No nos gusta la palabra ruina. Preferimos construcción, avance, perfección. Qué exquisitos nos hemos vuelto con eso de evolucionar sin despeinarnos, siguiendo los pasos que nos marca el libro recomendado que ocupa la mesita de noche. Un crecimiento personal de manufactura, de diferentes tallas, de orgullo acompañado cuando nos medimos con otros en el café de la mañana. Nos proponemos crecer para colocar una marca más alta en la pared de nuestro ego. Ya estoy un poquito más lejos del suelo. Y creemos que así, alejándonos del suelo, podremos volar algún día. Cómo nos gustan los edificios cuidados, fuertes y rehabilitados. Perdón, no quería decir edificios, sino fachadas.

Sin embargo, te diría que para crecer no debemos perder de vista el suelo, aunque miremos hacia el cielo. La transformación no va de pódiums de diferentes alturas, va de ruinas. Va de sacudidas. De mover consciencias y dedicarnos tiempo para mirarnos dentro.

Las ruinas son un regalo. Esta frase, que puede parecer incoherente, nos descubre el crecimiento humano. Sin el sufrimiento a secas. La escuché en una película en la que a la protagonista se le rompía el mundo en pedazos y en ese instante colocó su propio ‘kilómetro cero’. Desde el suelo, con mirada al horizonte, ahí empieza algo nuevo.

Quizá te encuentres en este momento. En tu momento en ruinas. Tratando de encontrar sentido en lo que parece una sopa de letras, un puzle desastrado o un garabato indefinido. Un momento en ruinas de apoyos descontados. ¿A que ya salieron por la puerta unos cuantos?

Por eso, te digo, paciencia. La felicidad se encuentra justo detrás del cartel de ‘En construcción, disculpen las molestias’. Nada que disculpar ni disculparte. Las personas necesitamos parar en el camino, mirar a nuestro alrededor y confirmar que estamos yendo por donde queremos ir. Todos cambiamos a lo largo de la vida y esos cambios son necesarios. Nadie, nada es estático. Lo que fuimos ya no tiene sentido para explicar el presente. Por eso, a pesar del miedo que nos dan las ruinas, mirémoslas con otros ojos. Observa tus ruinas como un regalo que te acercará a otra versión de ti mismo en la que te encontrarás menos perdida y serás más tú. Y cuidado, que no te convenzan de que esto va de buenos o malos, solo somos personas que tratan de colocarse donde necesitan estar.

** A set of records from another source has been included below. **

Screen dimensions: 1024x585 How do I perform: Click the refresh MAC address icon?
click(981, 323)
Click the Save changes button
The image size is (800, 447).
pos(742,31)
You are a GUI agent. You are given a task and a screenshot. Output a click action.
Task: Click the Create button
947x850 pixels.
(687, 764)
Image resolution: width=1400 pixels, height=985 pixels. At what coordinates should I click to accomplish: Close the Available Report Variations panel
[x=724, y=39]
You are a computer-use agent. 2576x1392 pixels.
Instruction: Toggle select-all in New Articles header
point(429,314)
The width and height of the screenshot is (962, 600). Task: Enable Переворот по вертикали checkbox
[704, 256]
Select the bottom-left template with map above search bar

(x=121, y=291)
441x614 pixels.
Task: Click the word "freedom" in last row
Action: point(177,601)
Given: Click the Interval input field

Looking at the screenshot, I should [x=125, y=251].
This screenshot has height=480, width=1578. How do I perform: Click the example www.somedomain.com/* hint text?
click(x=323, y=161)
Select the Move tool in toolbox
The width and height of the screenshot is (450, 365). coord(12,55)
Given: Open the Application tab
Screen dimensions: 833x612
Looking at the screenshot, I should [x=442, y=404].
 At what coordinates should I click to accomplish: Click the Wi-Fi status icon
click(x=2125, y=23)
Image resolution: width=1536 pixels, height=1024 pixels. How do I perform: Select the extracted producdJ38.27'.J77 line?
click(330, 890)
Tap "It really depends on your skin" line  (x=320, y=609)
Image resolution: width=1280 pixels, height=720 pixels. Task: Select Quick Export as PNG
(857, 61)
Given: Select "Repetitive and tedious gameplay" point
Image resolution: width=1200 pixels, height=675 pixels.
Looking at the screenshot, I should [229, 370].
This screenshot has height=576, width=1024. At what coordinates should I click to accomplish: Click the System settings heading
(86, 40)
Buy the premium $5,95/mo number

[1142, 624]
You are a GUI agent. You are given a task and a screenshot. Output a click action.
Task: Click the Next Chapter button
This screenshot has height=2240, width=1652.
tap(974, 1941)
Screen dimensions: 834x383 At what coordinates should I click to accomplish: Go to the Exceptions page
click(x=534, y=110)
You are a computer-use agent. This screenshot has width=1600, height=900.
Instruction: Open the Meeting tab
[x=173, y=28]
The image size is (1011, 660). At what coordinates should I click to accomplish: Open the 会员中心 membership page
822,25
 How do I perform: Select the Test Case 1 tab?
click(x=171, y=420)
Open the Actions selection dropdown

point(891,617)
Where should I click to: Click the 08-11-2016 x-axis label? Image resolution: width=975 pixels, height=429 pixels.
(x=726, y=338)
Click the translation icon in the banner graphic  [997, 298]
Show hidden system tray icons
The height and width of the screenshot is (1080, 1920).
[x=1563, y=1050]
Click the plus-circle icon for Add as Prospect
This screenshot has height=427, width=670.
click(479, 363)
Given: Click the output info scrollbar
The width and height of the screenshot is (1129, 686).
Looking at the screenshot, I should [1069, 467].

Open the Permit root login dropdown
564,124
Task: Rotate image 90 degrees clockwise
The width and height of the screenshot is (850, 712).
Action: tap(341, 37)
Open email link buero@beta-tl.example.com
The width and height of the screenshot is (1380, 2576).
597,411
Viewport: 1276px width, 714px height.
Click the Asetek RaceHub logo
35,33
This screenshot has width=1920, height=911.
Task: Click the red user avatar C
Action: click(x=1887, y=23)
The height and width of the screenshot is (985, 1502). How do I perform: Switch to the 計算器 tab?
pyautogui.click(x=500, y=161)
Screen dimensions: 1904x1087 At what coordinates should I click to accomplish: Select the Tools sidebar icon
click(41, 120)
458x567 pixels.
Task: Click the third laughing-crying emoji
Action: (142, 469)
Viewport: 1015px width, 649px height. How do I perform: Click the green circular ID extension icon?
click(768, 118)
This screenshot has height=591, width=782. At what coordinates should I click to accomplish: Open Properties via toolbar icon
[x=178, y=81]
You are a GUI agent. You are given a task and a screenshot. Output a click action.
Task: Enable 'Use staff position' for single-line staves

La quiebra duele. Pregúntele a un niño después de una caída. Pero la quiebra recoloca y aporta fuerza, pregúntele al anciano que se sienta cada día en el mismo banco, plantándole cara al tiempo.

Para crear algo nuevo hay que mancharse de pintura, de escayola, de tinta o de nostalgia. Las palabras o las ideas no nos traspasan, se resbalan contra el miedo y acaban desapareciendo porque nunca nos pertenecieron. La trasformación es mirar el abismo, aceptar el interrogante, quedarse en cueros ante el futuro. Es sentirse vulnerable para convertirse en invencible. No importa las veces que nos aconsejen ni las experiencias que nos cuenten, con muy buena intención, por cierto.

Las ruinas son personales e intransferibles. Cada grieta cuenta nuestra historia y nos prepara para el siguiente capítulo. Si te cuentan el cuento, no cuenta. Hace falta vivirlo y para eso, amigo mío, hay que acostumbrarse al silencio y al eco que nos devuelve nuestras ruinas. Aceptar que a veces no podemos saber qué va a pasar más allá del momento que respiramos y aún así, confiar en que las ruinas son el regalo que necesitamos ahora para poder llegar a ser lo que queremos y necesitamos ser. Respeta tus tiempos y tus procesos y mírate por dentro, eres una verdadera obra de arte.